Vanaf hier is het niet meer zo ver naar het oude vissersplaatsje Vollenhove. Binnenkomen met rechts de buitenhaven, de nieuwe haven zoals Thijsse schrijft. Na de bouw van de Noordoostpolder is deze enigzins aangepast. Verder het renaissance raadhuis en de St. Nicolaaskerk. De los staande toren was vroeger een baken voor de schepen. Op het eilandje in de binnenhaven heeft de bischoppelijke burcht gestaan. Het Oldehuis werd gebouwd door de Utrechtse bisschop Godfried van Reenen (1156 - 1178). Het gaf bescherming tegen de invallen van de Stellingwerver Friezen. Tussen 1800 en 1855 vond de aftakeling plaats en werd het eiland omgebouwd voor de visverwerking. Hier stond dan ook de garnalenkokerij. Over het smalle ophaalbruggetje snuiven we een overheerlijke geur op . . . .  Er staat een rookkast en er wordt paling gerookt. Helaas zijn we een uur te vroeg. Deze paling wordt geimporteert uit het buitenland krijgen we te horen. En de paling uit het IJsselmeer dan? is onze vraag, " . . . die is niet te eten!". We kijken verbaast op en vragen naar de reden. " . . . die is veel te droog". Ja maar hoe kan dat dan? Dat komt, zo verteld de visroker, omdat het water te schoon is. Het dier heeft niets te eten . . . .  We snappen het en eerlijk gezegd hadden we het antwoord kunnen weten.
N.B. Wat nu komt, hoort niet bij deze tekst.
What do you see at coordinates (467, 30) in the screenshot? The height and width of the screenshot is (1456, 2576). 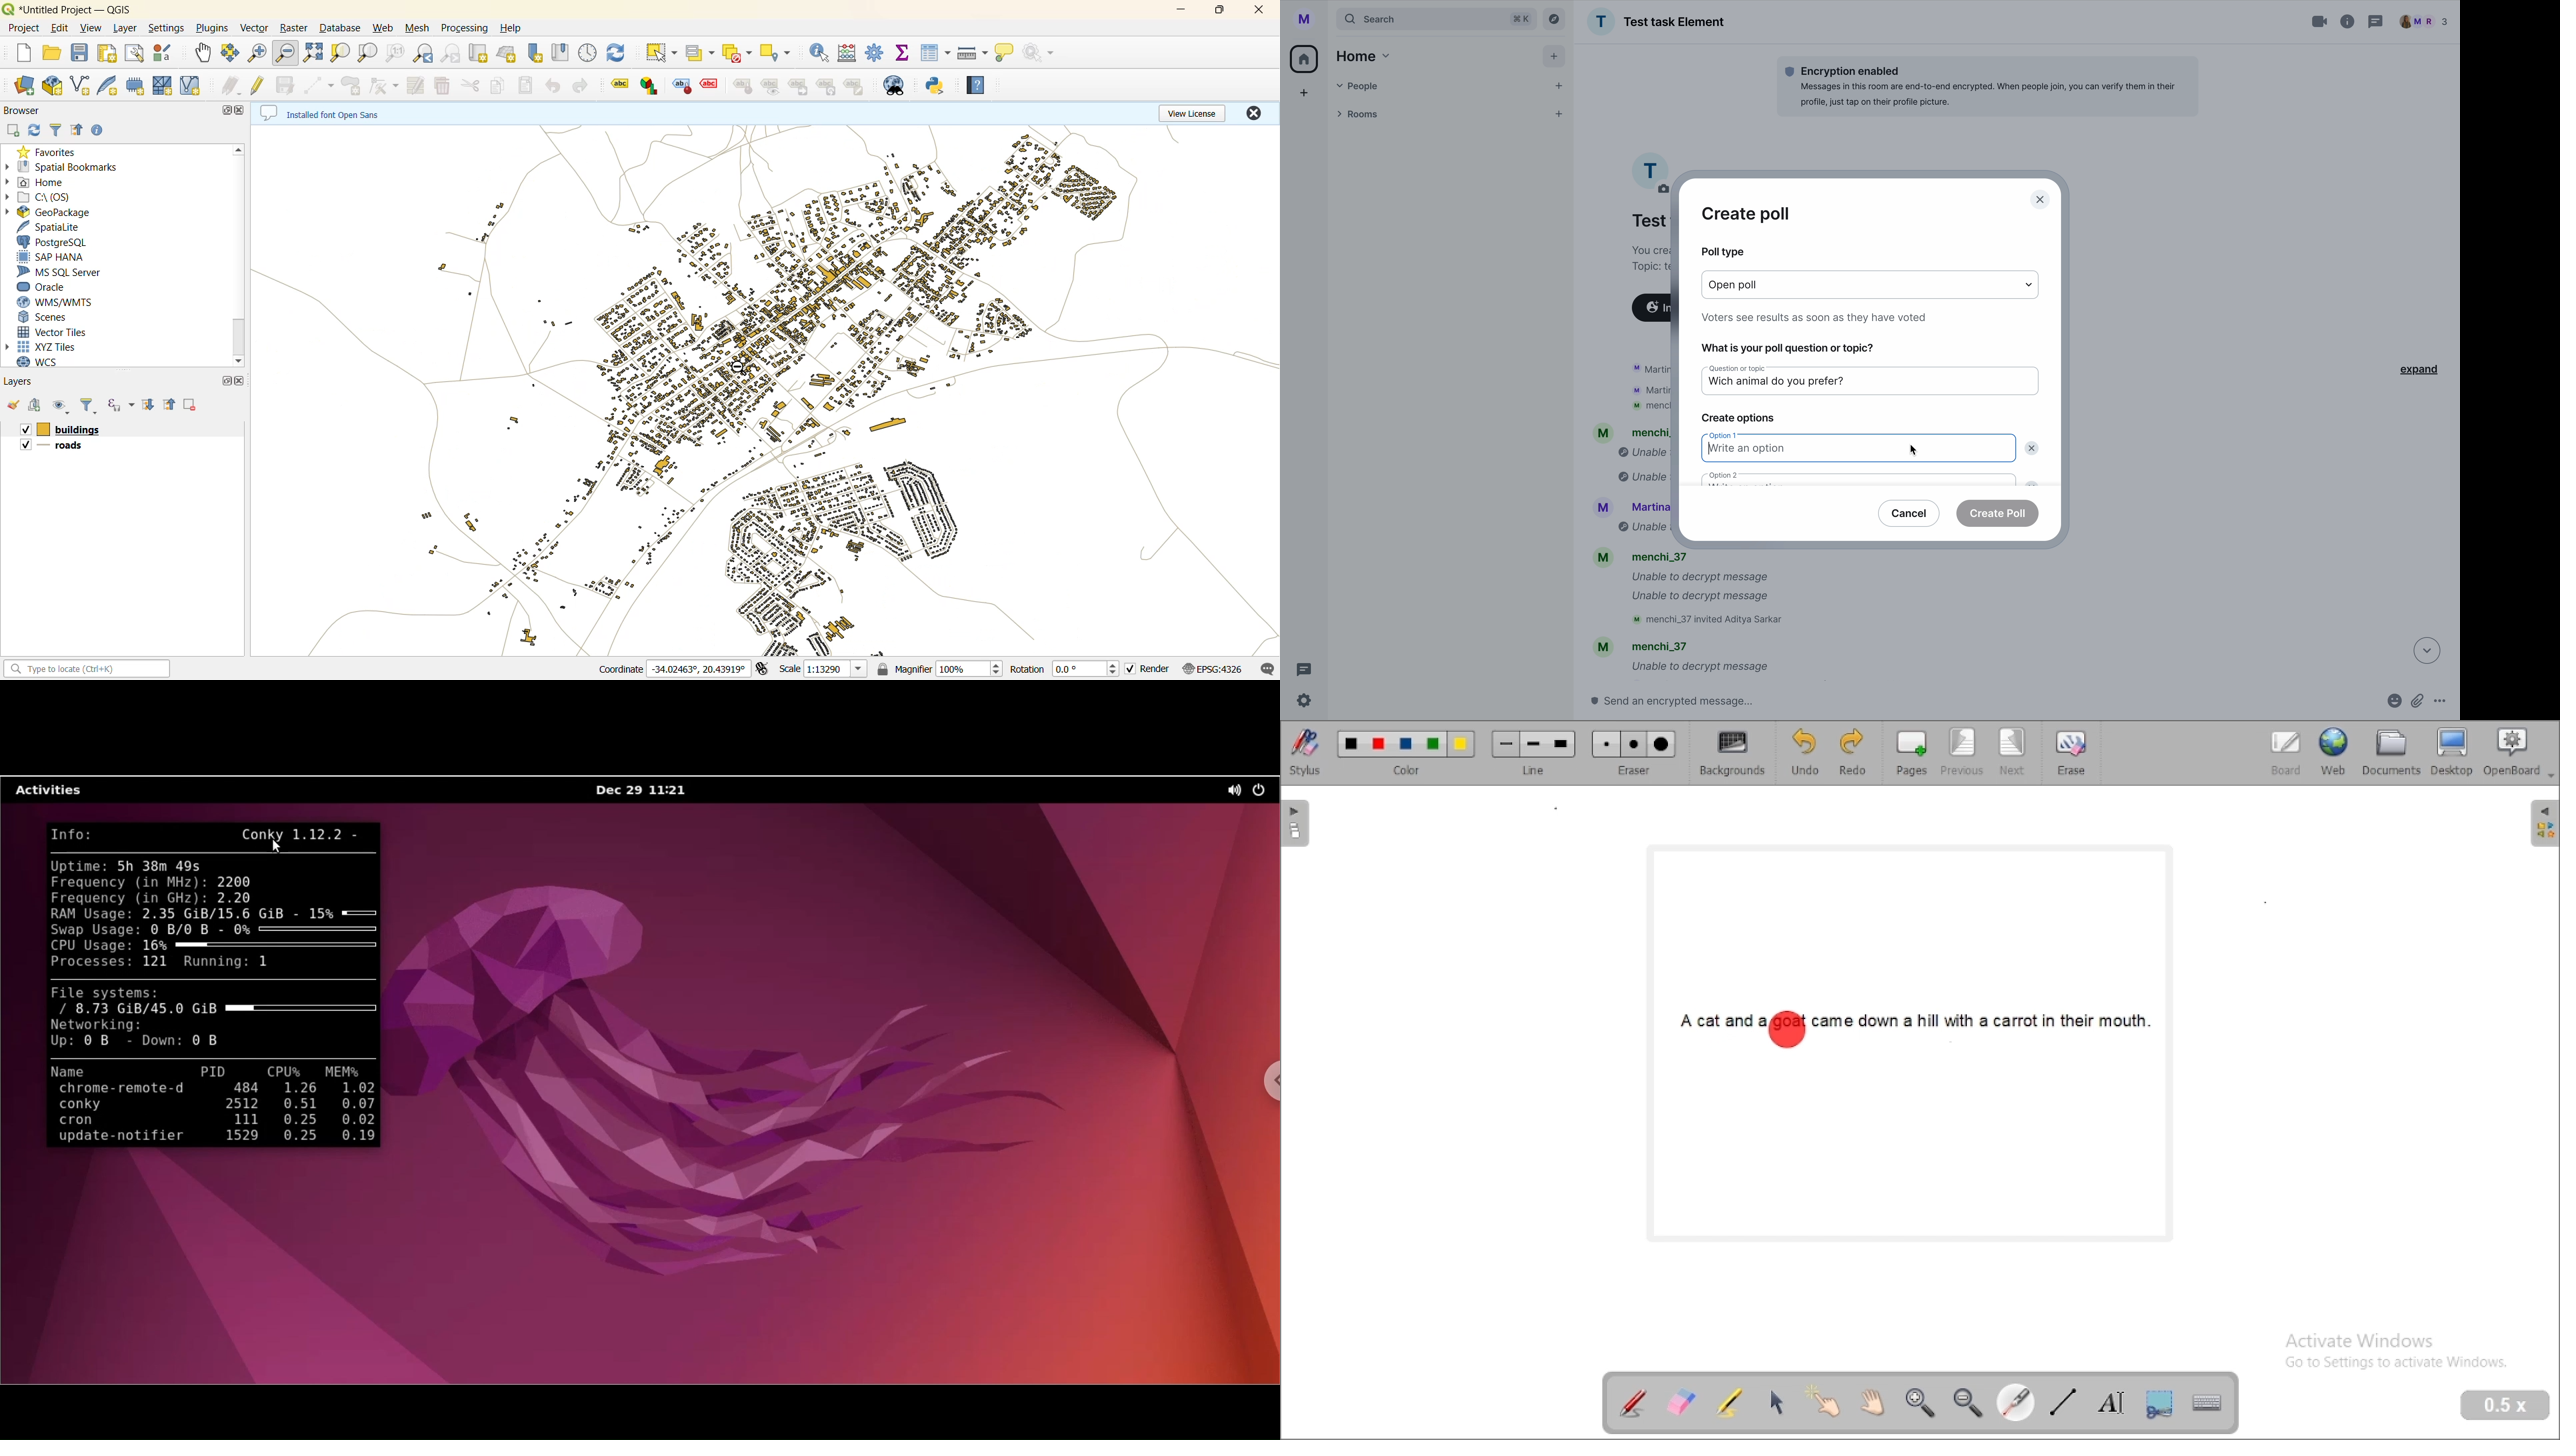 I see `processing` at bounding box center [467, 30].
We lopen verder om Vollenhove heen. De Voorst is de westelijke punt van de keileembult die op het hoogste punt 9,5 meter hoog is. Een klifkust die met palen tegen afslag werd beschermt. Niet met succes overigens want een eindje van de kant steken de overblijfselen nog boven het water uit. We lopen met een grote boog om Vollenhove heen, steken daarna de Oppen Swolle over en lopen langs Landgoed De Oldenhof door naar Sint Jansklooster. In het dorp rechts af. Rechts van ons de watertoren we zijn hem zo ongeveer voorbij en zien dan ineens dat hij open gaat. We draaien om en besluiten om bovenin te kijken. De oude smalle trap is vervangen door een nieuw en breed exemplaar. Moeiteloos komen we bovenin en hebben uitzicht over de omgeving. Het reservoir is buitenwerking en gedeeltelijk afgebroken. Als we de beheerder vertellen dat we uit Dalfsen komen verteld hij enthousiast over de watertoren van Dalfsen die in 1965 is opgeblazen. Weer beneden en buiten lopen we het laatste stuk door de Poepershoek en de Barsbeek en komen bij De Krieger aan waar de auto staat.